そして「スイスシャレー」はスイスの代名詞の一つである木造の山小屋のことです。こちらは曲面が無いので、パーツを切り出したら反って曲がらないように乾かさねばなりません。
屋根のパーツは模様を付けてから乾かします。

山小屋なのでスキーがありますね。


山小屋の周りの木は※シュクルロッシュで作ります。 ※シュクルロッシュ(岩飴)・・・140℃近くまで煮つめたシロップにグラスロワイヤルを加えてホイッパーで撹拌するとカルメ焼きのように泡が入って固まる砂糖細工
そしてグラスロワイヤルで文字を書いたプレートを飾って完成です。

「チョコレート細工」もデザインを考えパーツを作りますが、組み上げるときのバランスが重要です。
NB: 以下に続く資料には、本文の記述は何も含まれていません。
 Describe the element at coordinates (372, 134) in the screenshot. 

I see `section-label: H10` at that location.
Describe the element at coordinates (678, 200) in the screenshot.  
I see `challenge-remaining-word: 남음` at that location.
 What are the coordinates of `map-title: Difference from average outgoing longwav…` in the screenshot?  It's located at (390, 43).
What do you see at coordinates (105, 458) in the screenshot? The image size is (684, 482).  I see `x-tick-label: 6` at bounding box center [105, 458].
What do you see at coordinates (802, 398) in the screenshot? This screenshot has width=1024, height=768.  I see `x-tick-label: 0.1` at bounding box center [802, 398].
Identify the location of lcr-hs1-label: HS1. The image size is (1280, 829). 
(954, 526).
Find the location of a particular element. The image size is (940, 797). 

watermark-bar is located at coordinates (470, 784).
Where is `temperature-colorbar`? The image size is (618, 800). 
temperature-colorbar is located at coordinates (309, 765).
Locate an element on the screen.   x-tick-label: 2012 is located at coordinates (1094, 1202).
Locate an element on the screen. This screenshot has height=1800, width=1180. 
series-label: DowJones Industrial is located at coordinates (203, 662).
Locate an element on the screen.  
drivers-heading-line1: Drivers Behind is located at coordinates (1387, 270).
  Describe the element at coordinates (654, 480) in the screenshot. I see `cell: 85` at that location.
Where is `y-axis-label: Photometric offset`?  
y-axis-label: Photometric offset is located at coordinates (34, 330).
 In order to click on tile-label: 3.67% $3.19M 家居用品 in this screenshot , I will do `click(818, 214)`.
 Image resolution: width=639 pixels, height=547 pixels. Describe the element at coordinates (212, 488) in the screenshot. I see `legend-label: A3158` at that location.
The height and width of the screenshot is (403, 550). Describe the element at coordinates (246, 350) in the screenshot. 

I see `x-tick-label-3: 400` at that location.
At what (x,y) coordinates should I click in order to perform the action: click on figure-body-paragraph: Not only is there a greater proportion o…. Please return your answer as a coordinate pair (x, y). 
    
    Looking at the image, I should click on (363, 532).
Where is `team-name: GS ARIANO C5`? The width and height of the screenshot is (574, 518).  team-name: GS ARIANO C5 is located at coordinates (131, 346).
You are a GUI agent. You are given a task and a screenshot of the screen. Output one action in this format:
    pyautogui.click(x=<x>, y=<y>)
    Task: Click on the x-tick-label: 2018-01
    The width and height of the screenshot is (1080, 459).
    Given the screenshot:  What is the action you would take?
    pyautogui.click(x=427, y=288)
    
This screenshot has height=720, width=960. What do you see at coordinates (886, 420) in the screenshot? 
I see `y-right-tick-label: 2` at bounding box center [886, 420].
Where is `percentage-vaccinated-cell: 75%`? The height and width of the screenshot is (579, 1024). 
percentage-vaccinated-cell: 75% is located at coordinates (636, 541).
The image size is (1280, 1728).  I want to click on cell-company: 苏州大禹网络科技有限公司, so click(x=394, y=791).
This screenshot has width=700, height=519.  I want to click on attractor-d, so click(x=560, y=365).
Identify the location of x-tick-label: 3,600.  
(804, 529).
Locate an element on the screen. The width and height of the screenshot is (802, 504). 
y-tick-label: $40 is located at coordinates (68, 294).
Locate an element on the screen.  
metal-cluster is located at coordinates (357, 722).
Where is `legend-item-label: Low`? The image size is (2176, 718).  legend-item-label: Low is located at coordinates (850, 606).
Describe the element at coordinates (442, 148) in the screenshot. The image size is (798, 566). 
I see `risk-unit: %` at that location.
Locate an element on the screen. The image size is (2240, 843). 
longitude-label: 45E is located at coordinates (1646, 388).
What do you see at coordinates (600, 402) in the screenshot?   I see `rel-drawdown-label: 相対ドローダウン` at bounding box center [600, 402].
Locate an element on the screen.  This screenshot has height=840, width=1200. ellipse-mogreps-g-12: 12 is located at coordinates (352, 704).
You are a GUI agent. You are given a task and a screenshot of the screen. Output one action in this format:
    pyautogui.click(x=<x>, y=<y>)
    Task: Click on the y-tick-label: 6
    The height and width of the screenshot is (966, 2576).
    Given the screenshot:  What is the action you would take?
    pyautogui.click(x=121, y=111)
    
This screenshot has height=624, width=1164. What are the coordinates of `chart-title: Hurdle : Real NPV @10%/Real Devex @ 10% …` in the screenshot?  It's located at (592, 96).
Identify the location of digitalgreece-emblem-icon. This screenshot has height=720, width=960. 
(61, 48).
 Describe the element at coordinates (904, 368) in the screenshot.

色んな角度から見て調整しながら組み上げます。



「メレンゲ細工」はその名の通り、メレンゲを使った細工物です。学校の授業としてはプードルを作りますが、ほとんどはクリスマスの小物を作ります。年末最後の授業のクリスマスケーキ、ヘクセンハウスの飾りに使います。




「ヘクセンハウス」は欧米ではクリスマスの風物詩ともなっているお菓子の家です。ドイツ語で (ヘクセ)は魔女。ヘクセンハウスは魔女の家ということです。そう、ヘクセンハウスとはグリム童話の「ヘンゼルとグレーテル」に出て来る「お菓子の家」のことなのです。
今では無印良品さんでも生地から作るセットが販売されていますね。
本校では授業の2カ月ほど前に、ベースとなる生地「レープクーヘン」を仕込みます。レープクーヘンの特徴として、ハチミツを甘味料に使い、東洋由来のスパイス(シナモン、クローブ、アニス、などなど)を入れます。こちらも型紙に合わせてパーツを切るのですが、この生地はオーブンで焼くのです。
焼きあがったパーツをまたまたグラスロワイヤルで接着していき、様々な模様や飾りを描いていきます。
これは焼く前の状態。

パーツも大きいのでしっかりと接着していきます。

グラスロワイヤルや粉糖で雪を表現していきます。メレンゲのキノコもありますね。


そして完成がこちら。

「ヌガー細工」・・・この授業はヌガーで作った土台の上にクロカンブッシュを組み上げていきます。
ここで言うヌガーとは、砂糖・水あめ・水を煮詰めていき、キャラメル状になったところでアーモンドを加えてたものです。これを熱いうちに伸ばしてパーツを取り、組み上げます。



そして組みあがったのがこちら。これは先生の作品です。



全部並べると、なかなか壮観です!

このように、大掛かりな工芸菓子を二日にわたって作製していきます。通常のお菓子を作る作業とは少し違い、3人のメンバーが協力し合って一つの作品を作り上げることで、チームとしての作業、連帯感を深めていくのです。